Search each line below for the word "icon" and list those that contain it.

** Information given follows **

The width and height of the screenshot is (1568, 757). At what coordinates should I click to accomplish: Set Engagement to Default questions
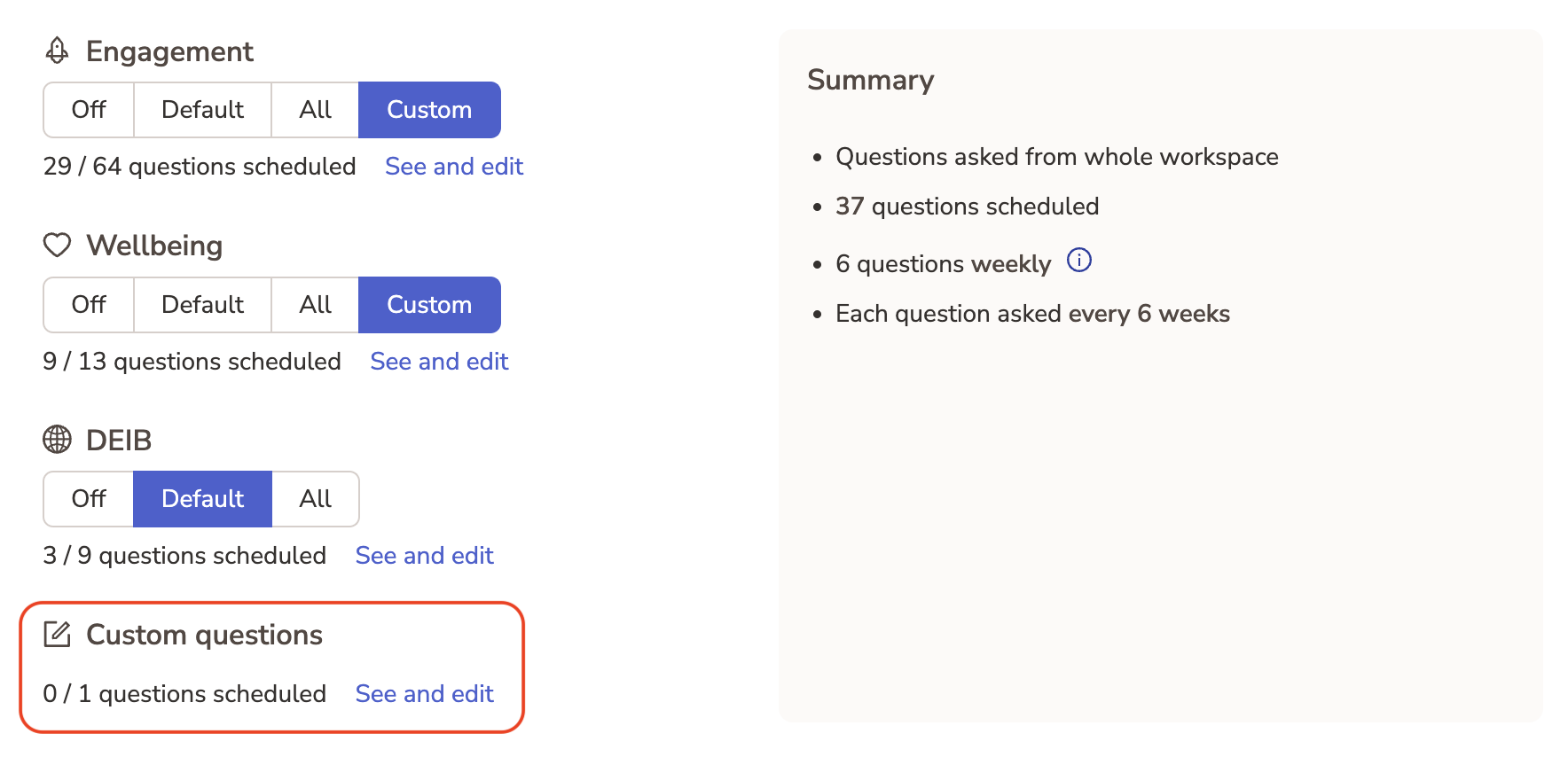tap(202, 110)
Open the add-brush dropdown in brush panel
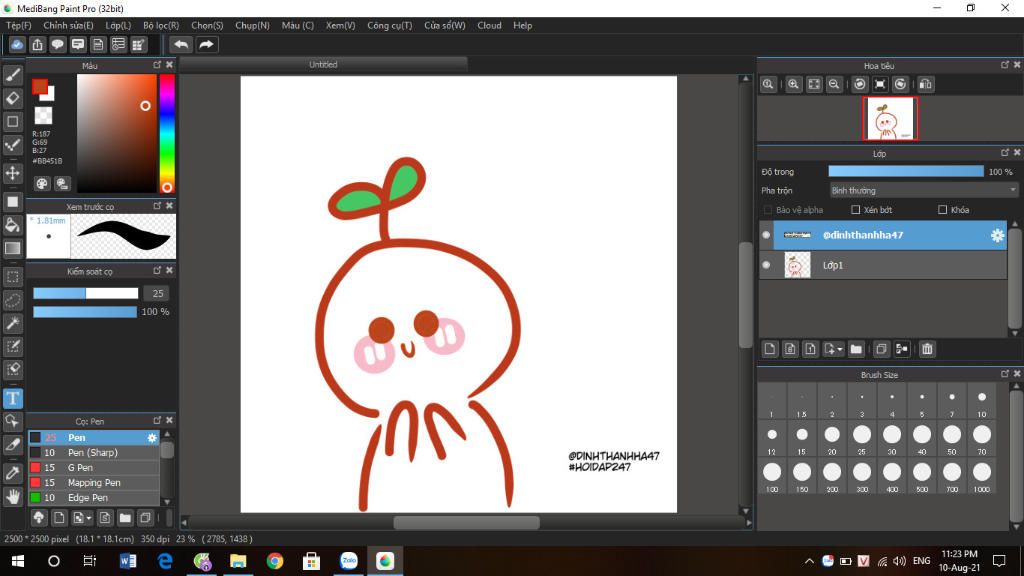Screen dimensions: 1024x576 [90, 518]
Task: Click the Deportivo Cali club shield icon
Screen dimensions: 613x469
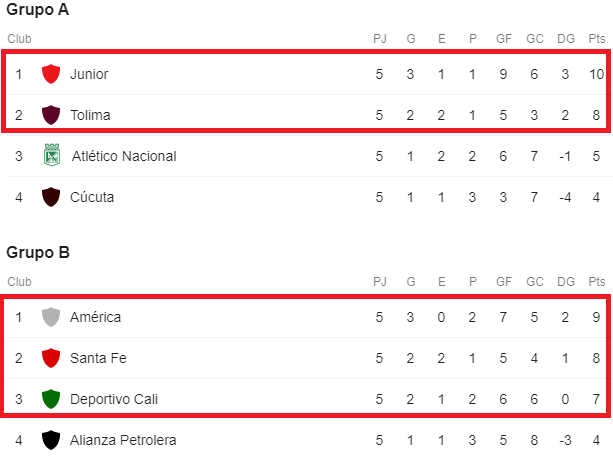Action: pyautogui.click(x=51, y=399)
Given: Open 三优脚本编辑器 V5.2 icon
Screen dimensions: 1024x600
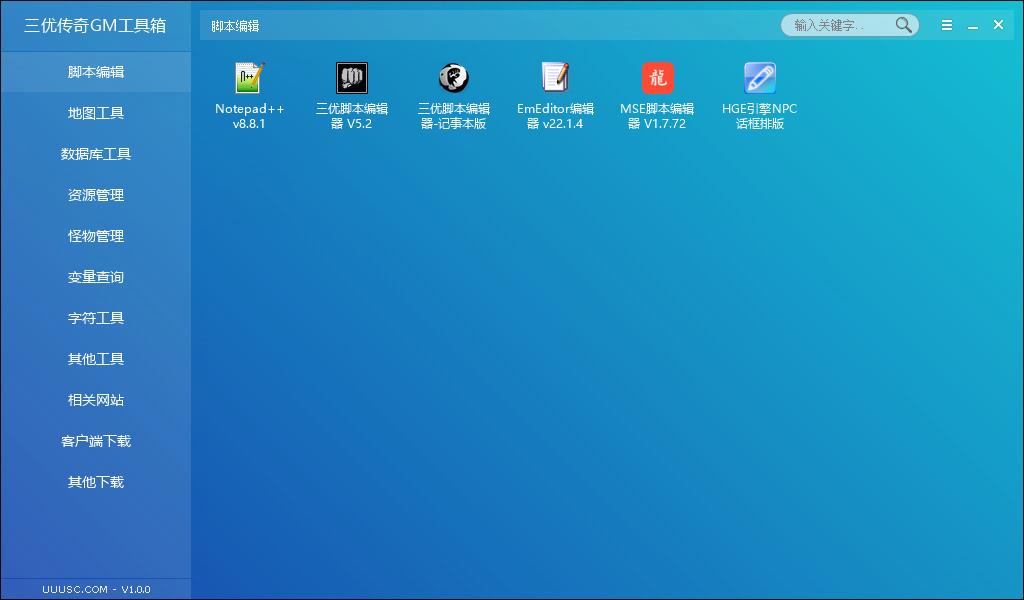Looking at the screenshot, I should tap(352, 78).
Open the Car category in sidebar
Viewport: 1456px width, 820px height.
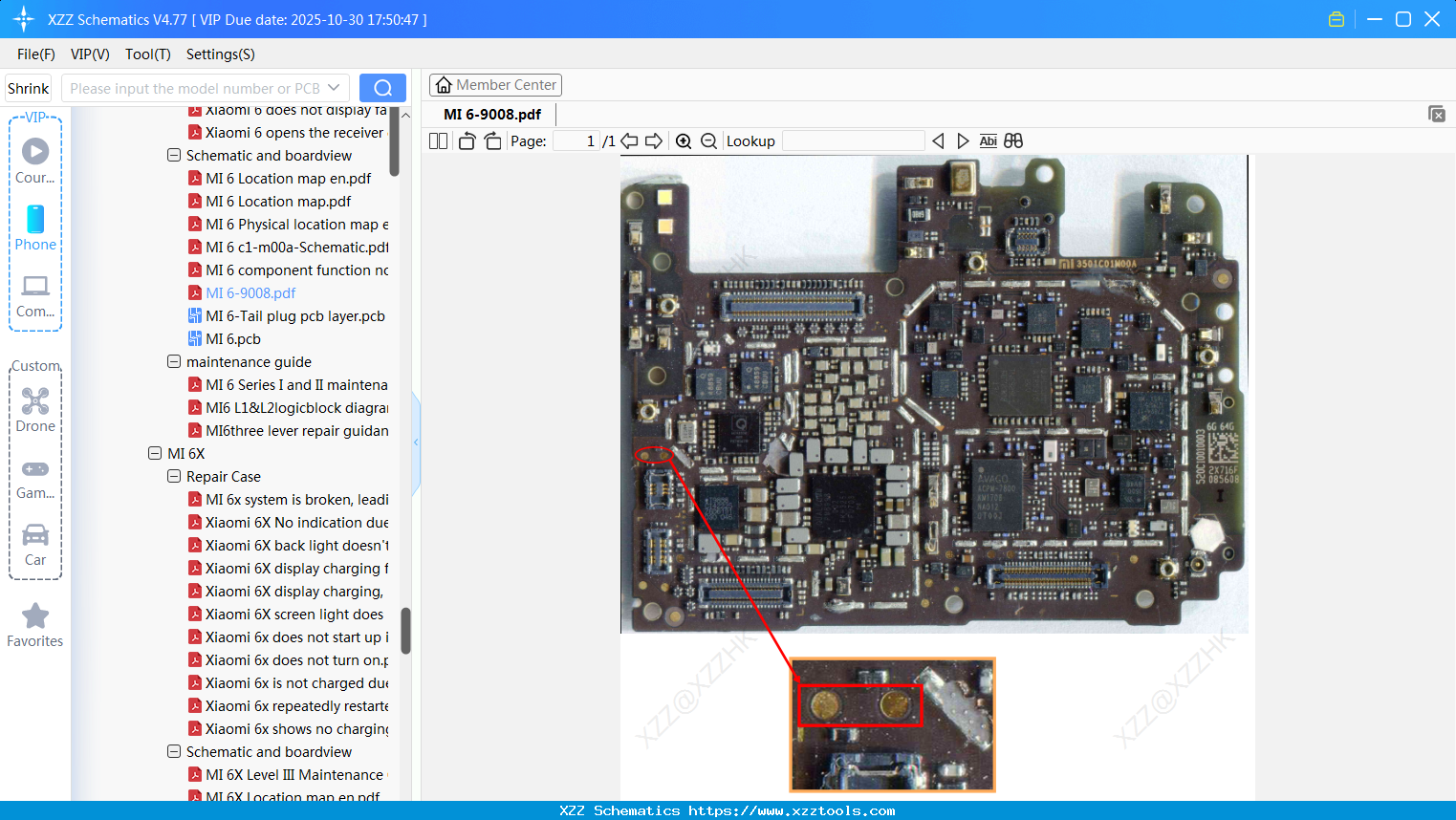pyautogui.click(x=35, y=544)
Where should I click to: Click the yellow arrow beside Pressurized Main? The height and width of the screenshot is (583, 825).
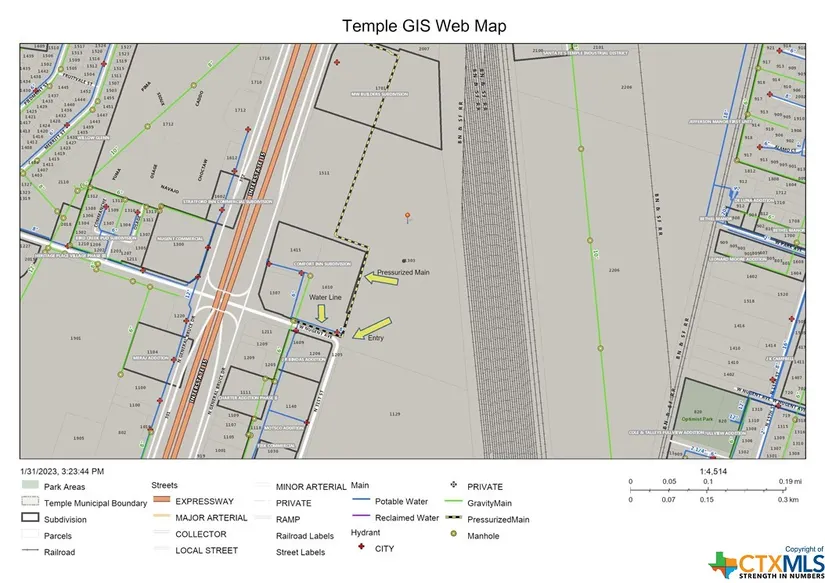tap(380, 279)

** End of Information given **

Answer space =>
Task: Click the Deportivo Cali club shield icon
Given: Open 三优脚本编辑器 V5.2 icon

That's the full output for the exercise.